But, it may be asked, the wonder-working phials once vouchsafed to men, would surely be taken good care of. There is a legend to provide for that too.[4] When the other doctors of Innsbruck found that Paracelsus so far exceeded them in skill, they determined to poison him. Paracelsus had knowledge of their plot by his arts, he knew too that there was only one remedy against the poison they had adopted, and he shut himself up, telling his servant not to disturb him for five days. At the end of the fourth day, however, the curious servant came into his room and broke the spell. Paracelsus had employed a wonder-working spider to draw out the poison, which it would have done in the course of five days. Disturbed on the fourth, Paracelsus knew he must die. Determined that the jealous members of his profession should not profit by their crime, he sent his servant with the two phials and bid him stand in the middle of the Inn-bridge and throw them into the river. Where they fell into the river the water was streaked with molten gold.

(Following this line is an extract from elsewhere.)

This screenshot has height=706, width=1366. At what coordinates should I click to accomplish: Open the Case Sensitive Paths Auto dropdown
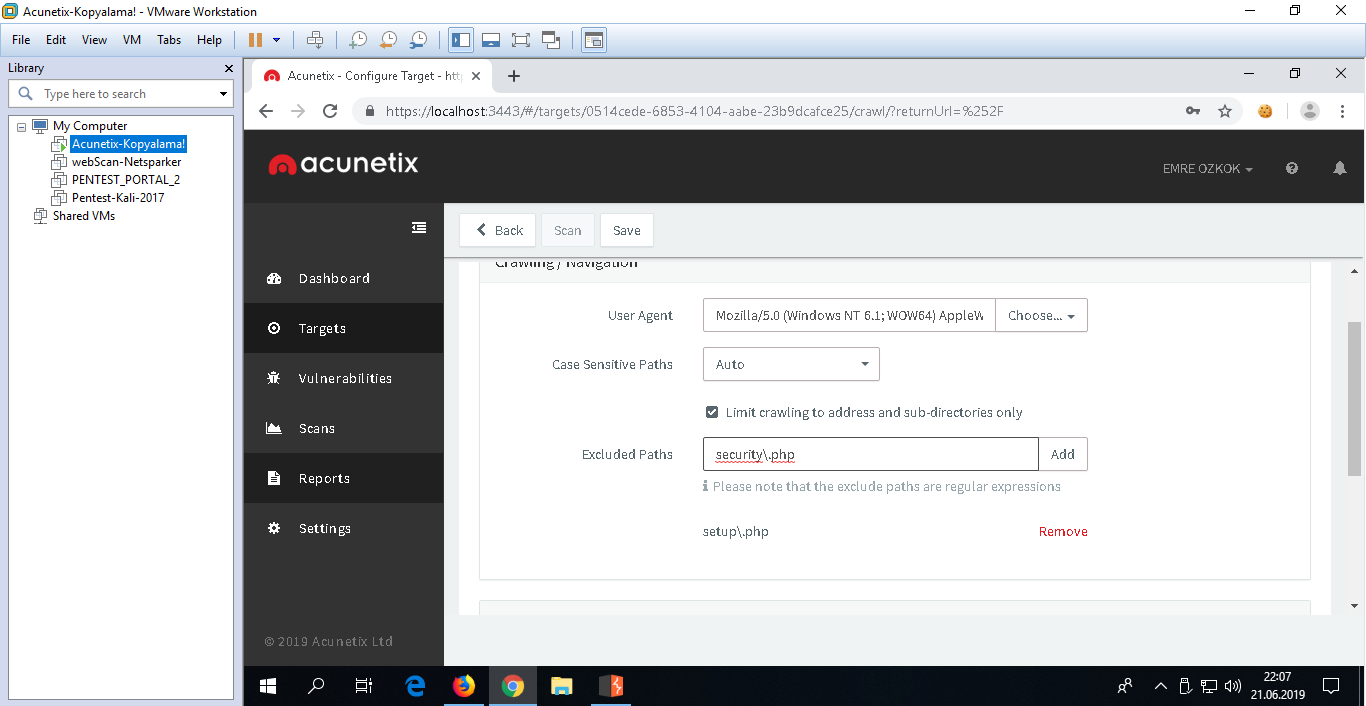click(x=791, y=364)
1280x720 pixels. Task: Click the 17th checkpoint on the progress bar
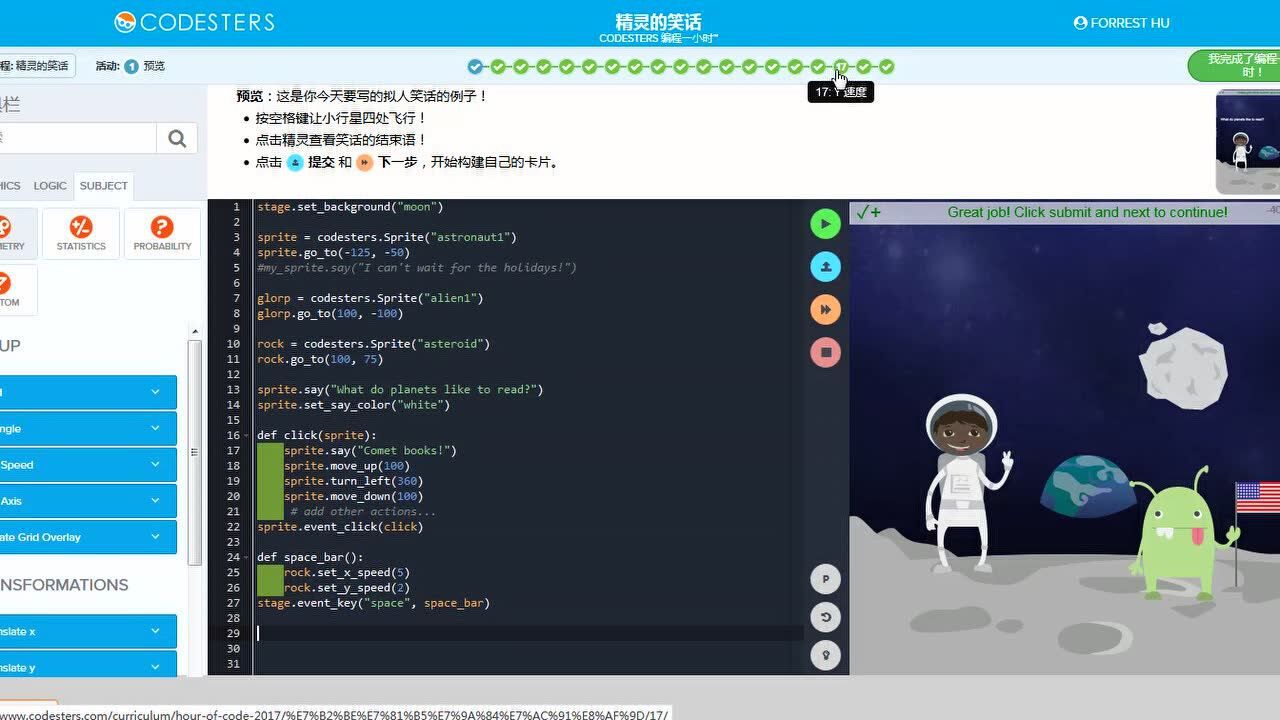[x=839, y=66]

It remains to call attention to the splendid and truly Tirolean panoramic view from the pretty terrace of Ambras, with its luxuriant trellis of passion-flower and ‘virgin vine.’ Overhanging the village of Ambras is the so-called Tummelplatz, where in the lifetime of Ferdinand and Philippine, many a gay tournament was held, but since used as a burying-place; first for the military hospital, to which the castle was at one time devoted—and some seven or eight thousand patriots were interred here between 1796 and 1810—and afterwards for those who fell successfully resisting the Italian invasion of 1859.